I've had multiple conversations over this comment.  Some were apologies from those who were afraid they had done this (which if you are worried, don't sweat it).  Many were those who have walked through trials or tough times and were simply saying "Amen" or "Thank you for saying that."

One was from a friend who has walked this adoption path before us.  Another was a dad who just found out his 2 1/2 year old was autistic.  There was also the one who had recently walked through a divorce.  In all cases, they echoed what I've been feeling.
  1. We know that for the most part, everyone is well-intentioned when offering up their words of encouragement or advice.
  2. We know that God's timing is perfect, his ways aren't ours, that He's in control, that "this too shall pass", and on and on.
  3. We don't want to get annoyed with this encouragement and/or advice.  For some reason, it feels like salt instead of salve on a wound.
So, as a guy who's walked through three valleys (nearly 7 years infertility, death of dad, current adoption wait), and a guy who has had to be present in multiple valleys, here's some thoughts on what words can serve as salve:

  • "I'm sorry," "This is tough," "This sucks, man" etc.  It's the phrases that simply recognize that a person is walking through the tough times.  Here's the key though, leave it at that.  No additions.  What we often what to do is say "I'm sorry, BUT..." and then we throw in the added thoughts.  These added thoughts may be completely true and valuable advice.  The problem is that the BUT overshadows the identity with the pain, and empathy, sympathy and compassion can be quickly lost.

  • "I'm praying for you."  I'm not saying you should say this if you aren't or don't plan to pray.  If you are willing to, it's amazing what this does.  First, the statement is a statement that says, "I stand beside you."  Second, it says all that needs to be said as far as encouragement or advice.  You are lifting that person up to the One who is in control, who will work things out, etc.  Third, there's something supernatural that is at work as you pray.  I can't explain it, but I've experienced.  I have and even now feel the prayers of those lifting me up in tough times.

  • NOTHING.  Seriously, say nothing.  I'm not saying avoid the person.  Actually, make sure they know you are there, but let your presence speak instead of your words.  One of my favorite parts of the story of Job is the moment when his friends first show up after he gets everything stripped away from him...
    Job 2:13 - Then they sat on the ground with him for seven days and seven nights. No one said a word to him, because they saw how great his suffering was.
    I love it.  The power of presence.  Interestingly, this is about the only thing Job's friends did correctly.  When they decided to open their mouths, they gave Job terrible advice and thoughts.  Sometimes, it's a hand on a shoulder or a hug.  Sometimes, it's just looking someone in the eyes and giving him/her a nod.
 I am beyond grateful and amazed at the many who have come alongside us in multiple ways.  We greatly appreciate those who authentically care.  These are merely thoughts running through my head right now and reminders to myself as I seek to love my neighbor as myself.

    3 comments:

    Phil Strahm said...

    How about "May I pray for you right now?"
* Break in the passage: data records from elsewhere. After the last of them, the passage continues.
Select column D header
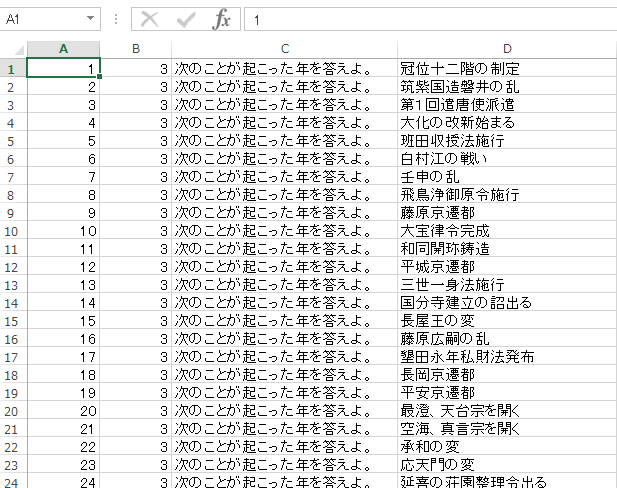Screen dimensions: 617x488 [507, 49]
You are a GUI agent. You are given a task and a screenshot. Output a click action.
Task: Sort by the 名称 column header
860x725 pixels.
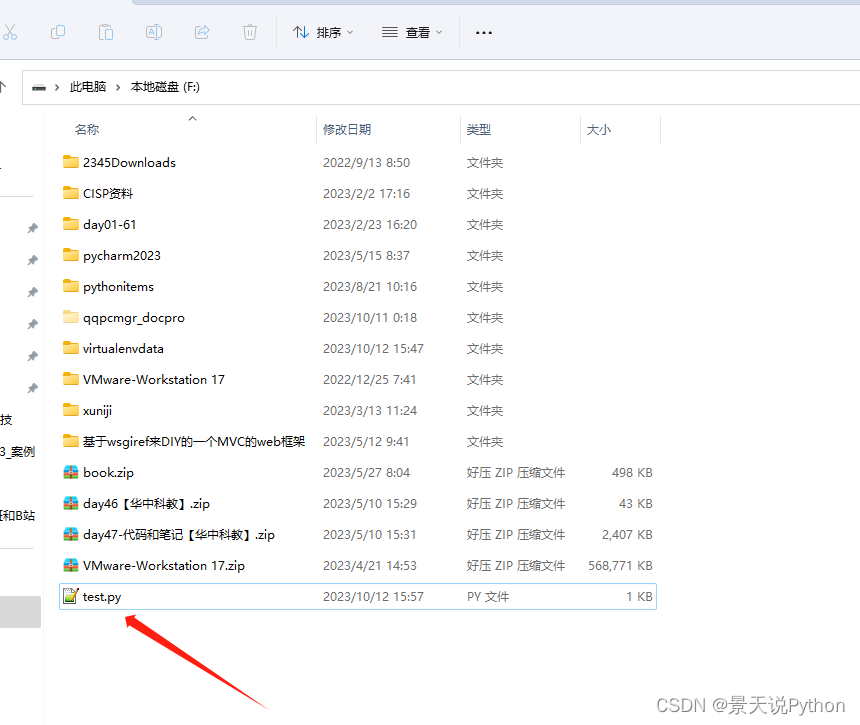click(87, 130)
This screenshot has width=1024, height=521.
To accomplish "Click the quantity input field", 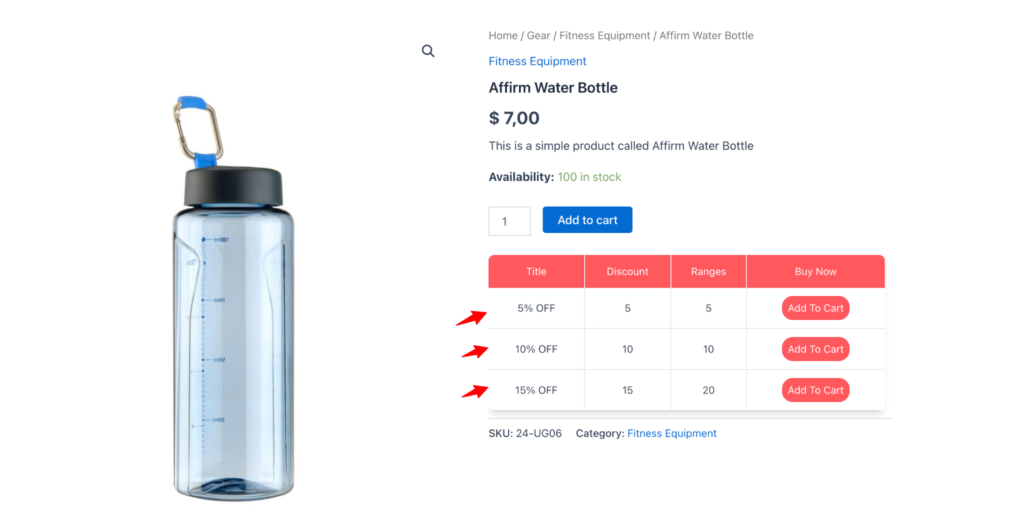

    Too often we aren't intentional enough with our prayers!

    Small Town Girl said...

    Didn't read this until this morning. I hope I didn't say those things last night, but since I say so much, I can't remember everything I say. So to clarify, "It sucks. I kind of understand, but not to the degree of what you are going through. I'm praying."

    derryprenkert said...

    Your good Shelley. It was great talking to you!